A simple question...

So I often hear that current ed reform, especially via vouchers and charters, is "killing public education". Perhaps. But that is not quite my point here, and yet maybe it is. I was reading and http://www.huffingtonpost.com/2011/11/10/no-child-left-behind-waiv_n_1087134.html?ref=educationthought, this plus California's new TK http://www.examiner.com/family-in-los-angeles/california-to-add-new-elementary-school-grade, and the whole diversity thing, adding homosexuals and other monorities to curriculum, and thought to myself...where the heck will California get money for all these reforms? We are anticipating a $2 billion cut in education, and we're 43rd in per pupil spending and dropping. We supposedly need to hire 100,000 teachers in the next decade. Add the billion dollars for the NCLB waivers mentioned in Huffington Post and... numbers are spinning in my mind and I can't even fathom the cost. How will California afford all this? With unemployment in some areas still rivaling Detroit for number one, foreclosures rampant, poverty in some area at "ultra poverty" (approx. income $11,000 year for a family of four) at 40%, highest business taxes and quite high income/property/sales tax and... California is hell-bound for desctruction.

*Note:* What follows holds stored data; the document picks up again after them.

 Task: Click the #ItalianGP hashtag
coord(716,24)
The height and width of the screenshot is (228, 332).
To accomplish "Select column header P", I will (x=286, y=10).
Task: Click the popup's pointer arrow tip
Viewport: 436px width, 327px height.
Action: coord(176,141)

So why is California issuing expensive education mandates when it can't even afford what it has now? Might the rumor of public education "dying" be indeed kind of true?

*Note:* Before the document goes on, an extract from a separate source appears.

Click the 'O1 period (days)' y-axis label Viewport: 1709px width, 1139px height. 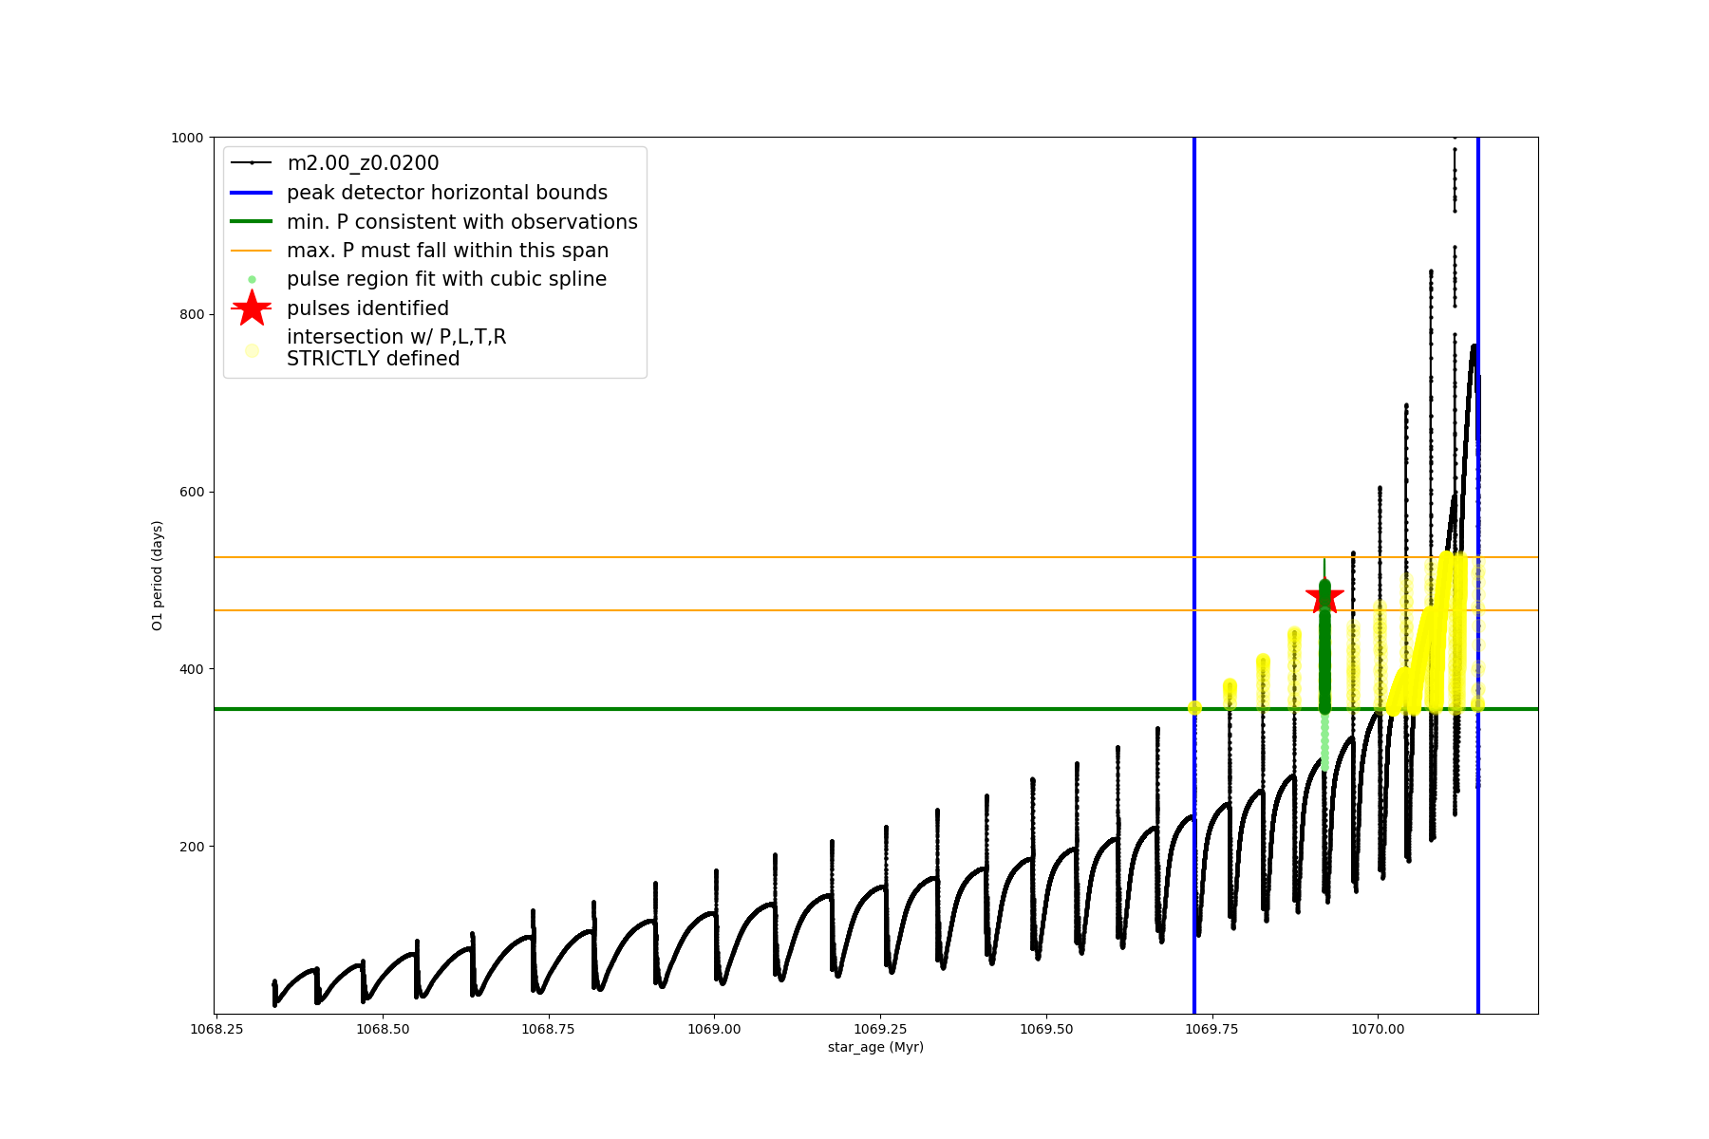point(158,575)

If so, what happens next? Education is compulsory, a right, so our children will have to be educated somehow. A broke state cannot afford vouchers for every child, so that only covers some students. Charters can be corporate run but receive state funding, so if the state can't fund education, few children will be educated via charters, especially with the charter cap in place. Some students can be home-schooled, or attend independent study or an online school, but legally a parent must be present while the child is not attending a school house- a child can't be left home unattended all day, "going to school at home" while all legal guardians are at work.
I'm not sure what will happen in California, but it scares me. As I've said before, parents, educators, community members need to do everything to help educate students both in and out of the classroom, because the CDE (Ca. Dept of Education)will likely not be able to afford to educate our children properly.